Pivotal Knowledge Base

Follow

Incremental Backups in GreenPlum Database

 Environment

 Product  Version
 Pivotal Greenplum  4.3.x
 OS  RHEL 6.x

Introduction 

Greenplum (GPDB) backups can be of two types, Full or Incremental. This article is going to focus on only incremental backups, how it works, and it's limitations.

Why Incremental backups?

Incremental Backups only backup changed blocks to AO/AOCO tables. For large Enterprise Data Warehouses (EDW) this would be very beneficial as we can perform a time-consuming full backup just once a week and quick smaller incremental backups the rest of the week (6 days).

Synopsis

An incremental backup only backs up an append-optimized or column-oriented table if one of the following operations was performed on the table after the last full or incremental backup:

  • ALTER TABLE
  • DELETE
  • INSERT
  • TRUNCATE
  • UPDATE
  • DROP and then re-create the table

For partitioned append-optimized tables, only the changed partitions are backed up while incremental backups do not work with heap tables. In other words, if there is a heap table and only 10% of the rows have changed, the full heap table gets backed up.
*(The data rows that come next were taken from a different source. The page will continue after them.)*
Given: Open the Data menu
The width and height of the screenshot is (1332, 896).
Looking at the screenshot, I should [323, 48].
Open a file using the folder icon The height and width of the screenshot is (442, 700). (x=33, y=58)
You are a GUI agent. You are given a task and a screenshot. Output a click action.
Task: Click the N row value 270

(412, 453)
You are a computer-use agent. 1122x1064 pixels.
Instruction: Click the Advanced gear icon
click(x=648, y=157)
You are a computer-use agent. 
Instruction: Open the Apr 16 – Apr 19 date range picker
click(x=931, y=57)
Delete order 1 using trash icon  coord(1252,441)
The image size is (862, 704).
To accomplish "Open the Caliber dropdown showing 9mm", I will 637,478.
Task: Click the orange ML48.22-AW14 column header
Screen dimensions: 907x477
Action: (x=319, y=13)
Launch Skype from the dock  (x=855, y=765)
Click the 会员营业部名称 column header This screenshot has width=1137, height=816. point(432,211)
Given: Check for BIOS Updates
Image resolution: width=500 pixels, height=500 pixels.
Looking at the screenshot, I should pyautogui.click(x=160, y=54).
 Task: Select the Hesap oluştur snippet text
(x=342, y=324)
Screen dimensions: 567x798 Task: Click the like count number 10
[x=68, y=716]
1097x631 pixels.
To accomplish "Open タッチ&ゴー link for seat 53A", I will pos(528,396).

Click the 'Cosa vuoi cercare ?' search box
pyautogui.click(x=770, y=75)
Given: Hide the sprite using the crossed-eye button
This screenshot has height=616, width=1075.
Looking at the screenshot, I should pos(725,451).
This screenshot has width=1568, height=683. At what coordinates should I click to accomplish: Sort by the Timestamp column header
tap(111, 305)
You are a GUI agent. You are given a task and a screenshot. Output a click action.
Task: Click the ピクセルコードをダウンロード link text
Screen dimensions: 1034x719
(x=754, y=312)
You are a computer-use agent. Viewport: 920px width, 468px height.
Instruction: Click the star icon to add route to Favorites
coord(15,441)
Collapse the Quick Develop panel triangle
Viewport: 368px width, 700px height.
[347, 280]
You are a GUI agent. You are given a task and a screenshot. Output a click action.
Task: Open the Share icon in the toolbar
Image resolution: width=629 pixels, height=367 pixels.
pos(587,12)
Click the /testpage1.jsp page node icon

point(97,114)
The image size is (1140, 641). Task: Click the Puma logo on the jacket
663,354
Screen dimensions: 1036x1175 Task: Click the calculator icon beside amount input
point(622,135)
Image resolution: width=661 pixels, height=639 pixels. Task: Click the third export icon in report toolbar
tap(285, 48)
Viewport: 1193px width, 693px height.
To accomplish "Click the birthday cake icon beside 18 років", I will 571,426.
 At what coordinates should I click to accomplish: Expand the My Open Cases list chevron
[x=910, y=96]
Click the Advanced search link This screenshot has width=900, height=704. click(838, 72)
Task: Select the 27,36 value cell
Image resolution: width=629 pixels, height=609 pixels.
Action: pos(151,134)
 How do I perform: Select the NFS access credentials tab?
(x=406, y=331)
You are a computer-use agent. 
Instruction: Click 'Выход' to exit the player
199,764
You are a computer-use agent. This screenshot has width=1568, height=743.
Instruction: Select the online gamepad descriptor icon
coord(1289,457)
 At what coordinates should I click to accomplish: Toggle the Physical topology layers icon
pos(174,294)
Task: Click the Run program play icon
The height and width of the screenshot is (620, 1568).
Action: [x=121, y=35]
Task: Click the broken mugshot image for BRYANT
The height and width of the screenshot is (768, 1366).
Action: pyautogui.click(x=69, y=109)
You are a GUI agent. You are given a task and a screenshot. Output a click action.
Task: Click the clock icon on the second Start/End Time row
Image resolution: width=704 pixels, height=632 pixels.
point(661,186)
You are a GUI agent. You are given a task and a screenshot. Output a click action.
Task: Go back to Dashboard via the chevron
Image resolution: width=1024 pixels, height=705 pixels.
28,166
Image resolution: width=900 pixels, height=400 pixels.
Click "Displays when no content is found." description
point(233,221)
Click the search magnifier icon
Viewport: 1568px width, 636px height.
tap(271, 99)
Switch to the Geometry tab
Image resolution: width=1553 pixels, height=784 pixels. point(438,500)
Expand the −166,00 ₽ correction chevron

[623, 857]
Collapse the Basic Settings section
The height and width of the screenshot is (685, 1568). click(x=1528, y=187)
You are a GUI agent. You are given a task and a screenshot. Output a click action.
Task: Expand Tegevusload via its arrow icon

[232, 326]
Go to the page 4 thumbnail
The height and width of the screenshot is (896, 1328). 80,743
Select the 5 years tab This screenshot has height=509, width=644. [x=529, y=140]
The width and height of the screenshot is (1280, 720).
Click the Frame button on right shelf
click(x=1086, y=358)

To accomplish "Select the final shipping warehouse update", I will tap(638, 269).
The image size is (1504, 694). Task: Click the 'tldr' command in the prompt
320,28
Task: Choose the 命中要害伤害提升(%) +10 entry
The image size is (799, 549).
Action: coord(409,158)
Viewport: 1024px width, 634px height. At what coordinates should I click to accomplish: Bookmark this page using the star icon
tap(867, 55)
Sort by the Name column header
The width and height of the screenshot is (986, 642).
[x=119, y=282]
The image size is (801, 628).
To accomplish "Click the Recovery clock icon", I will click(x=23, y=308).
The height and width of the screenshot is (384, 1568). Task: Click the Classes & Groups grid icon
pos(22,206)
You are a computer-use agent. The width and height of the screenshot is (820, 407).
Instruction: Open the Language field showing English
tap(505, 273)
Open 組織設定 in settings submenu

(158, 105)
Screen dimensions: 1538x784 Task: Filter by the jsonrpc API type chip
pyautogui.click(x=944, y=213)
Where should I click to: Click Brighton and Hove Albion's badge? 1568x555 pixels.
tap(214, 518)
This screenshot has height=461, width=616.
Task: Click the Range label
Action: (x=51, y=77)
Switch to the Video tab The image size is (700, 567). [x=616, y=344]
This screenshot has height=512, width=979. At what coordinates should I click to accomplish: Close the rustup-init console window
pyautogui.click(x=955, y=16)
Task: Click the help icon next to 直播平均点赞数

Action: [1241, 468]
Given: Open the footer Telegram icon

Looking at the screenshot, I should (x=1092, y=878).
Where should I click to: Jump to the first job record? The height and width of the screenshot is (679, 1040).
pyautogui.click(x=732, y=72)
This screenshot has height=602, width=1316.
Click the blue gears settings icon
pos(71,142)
For complete information on incremental backups, refer to this documentation.

Description

Below is a detailed description of how incremental backup works.

Suppose that we take full backups every Sunday followed by incremental backups for the remaining six days. If the database crash happens on a Wednesday, we would assume that we need to restore the full backups and the incremental backups for Monday and Tuesday. This would end up in duplicate rows in Greenplum. GPDB has the intelligence to know which incremental backups are linked to which full backups. So in our case, we only restore the incremental backup on Tuesday and it, in turn, would do the job and restore the database up to Tuesday's backups.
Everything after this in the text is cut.